## PASSAGE SHOWN
Sympathomimetic amines: These are inotropic agents i.e those that improve force of muscle contraction. Dopamine and dobutamine are the common drugs used widely. When infused intravenously at a rate of 10 ug/kg/min, dopamine increases force of cardiac contraction and cardiac output and improves renal blood flow. One ampule of dopamine (200mg) is diluted in 500ml of 5% glucose and given as a slow drip, till the desired effect is achieved. Dobutamine which is a beta-1 stimulant is given as an intravenous infusion in a dose of 2-10 ug/kg/min. The action resembles that of dopamine, but it has the advantage that it does not induce tachycardia. A new drug is amrinone which is a nonglycoside-nonsympathomimetic inotropic agent.

Management of Resistant Cardiac Failure

The term "resistant cardiac failure" is used when the condition does not improve satisfactorily even after instituting all the standard forms of therapy.
The term "resistant cardiac failure" is used when the condition does not improve satisfactorily even after instituting all the standard forms of therapy. | Source

Refractory Cardiac Failure

Management of resistant cardiac failure (refractory cardiac failure): The term "resistant cardiac failure" is used when the condition does not improve satisfactorily even after instituting all the standard forms of therapy.

Before considering a case of cardiac failure as resistant all causes such as noncompliance with therapy, inadequate rest, excess intake of salt and therapeutic inadequacy should be excluded. Causes of resistance are:

  1. Severe and advanced Cardiac disease
  2. presence of complications such as infective endocarditis, thromboembolism or focal sepsis; or
  3. injudicious use of diuretics.

## EXERCISE PROMPT
According to the passage on cardiac failure, what advantage does dobutamine have over dopamine?

## DATA FOR REVIEW

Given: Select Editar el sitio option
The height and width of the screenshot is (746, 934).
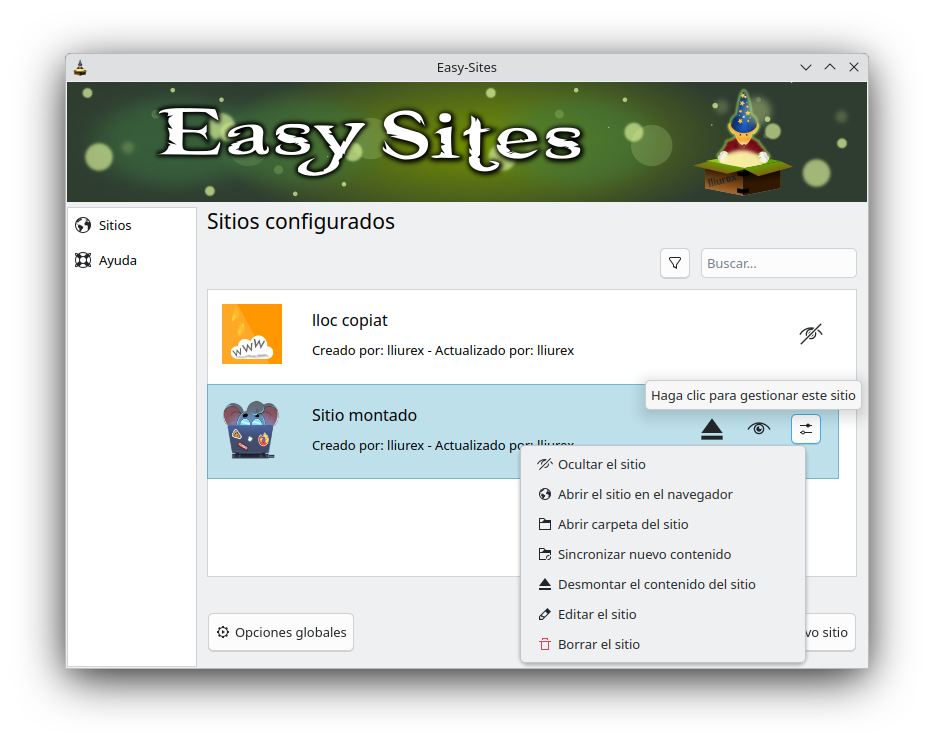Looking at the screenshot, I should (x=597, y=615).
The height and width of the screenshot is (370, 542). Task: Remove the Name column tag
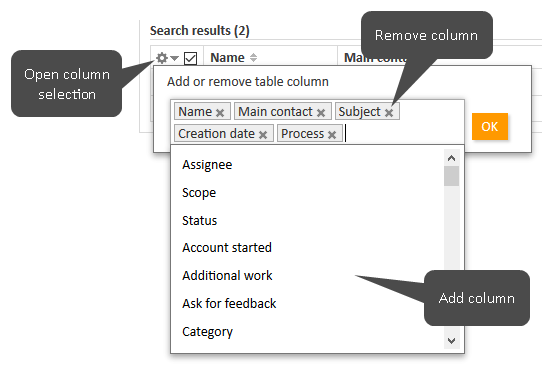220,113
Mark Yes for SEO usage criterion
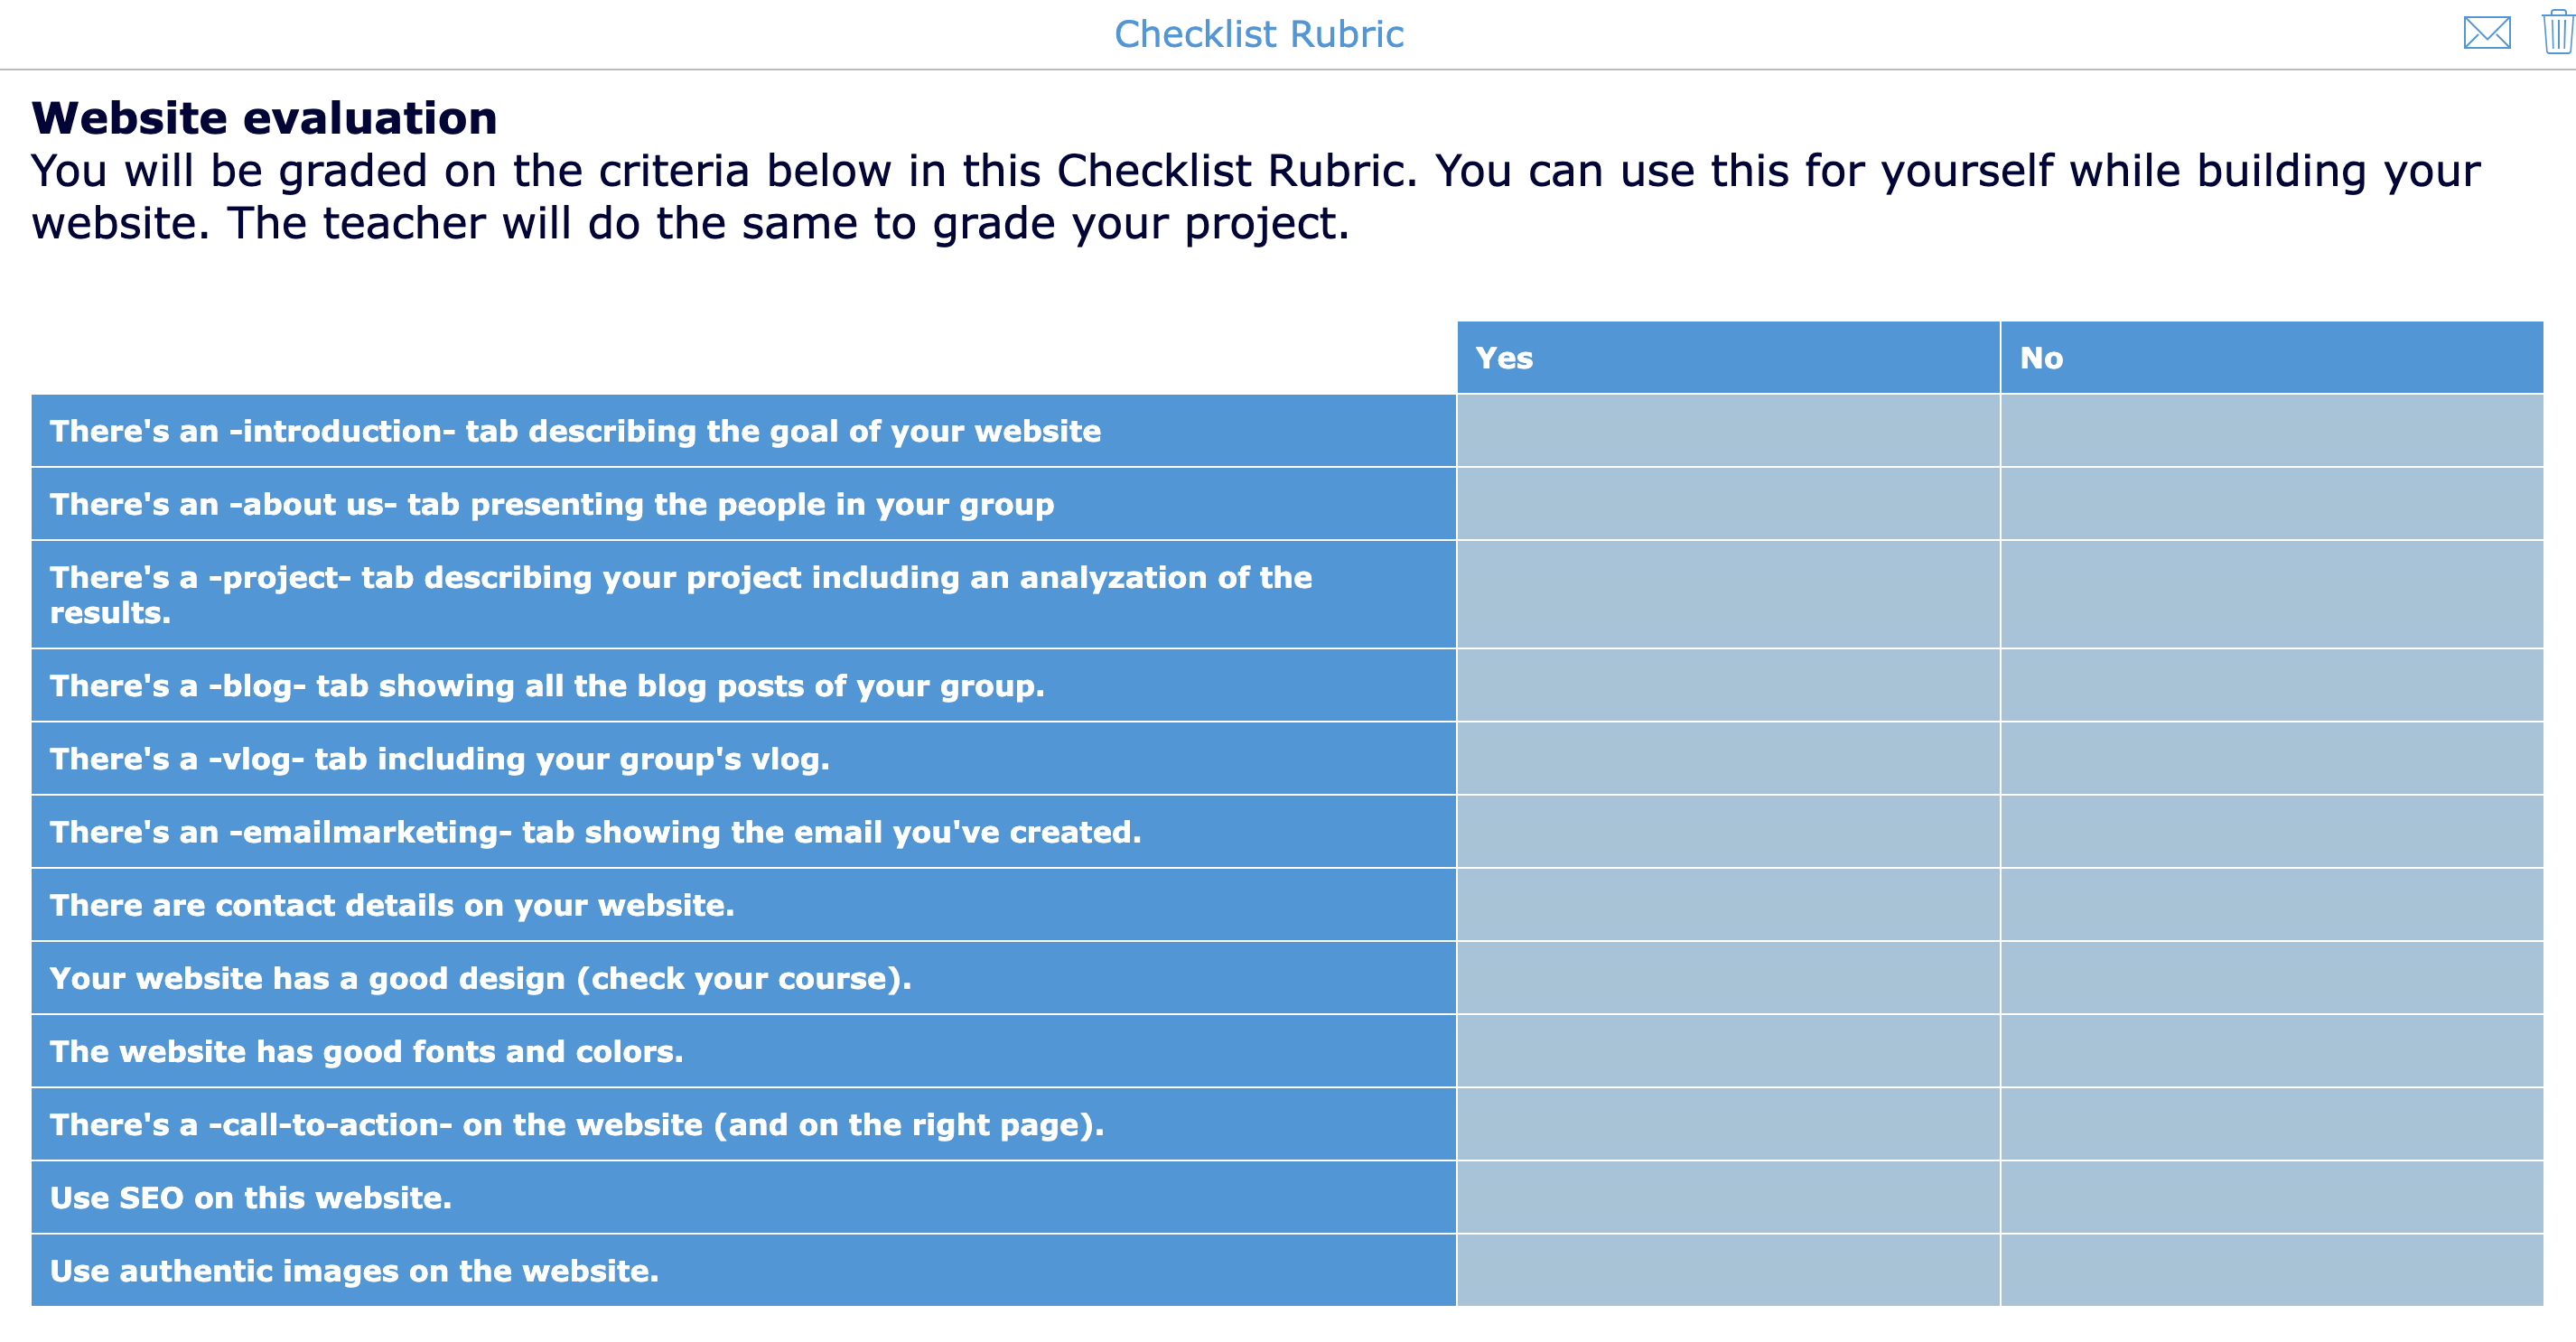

## RESULT OF THE EXERCISE
It does not induce tachycardia.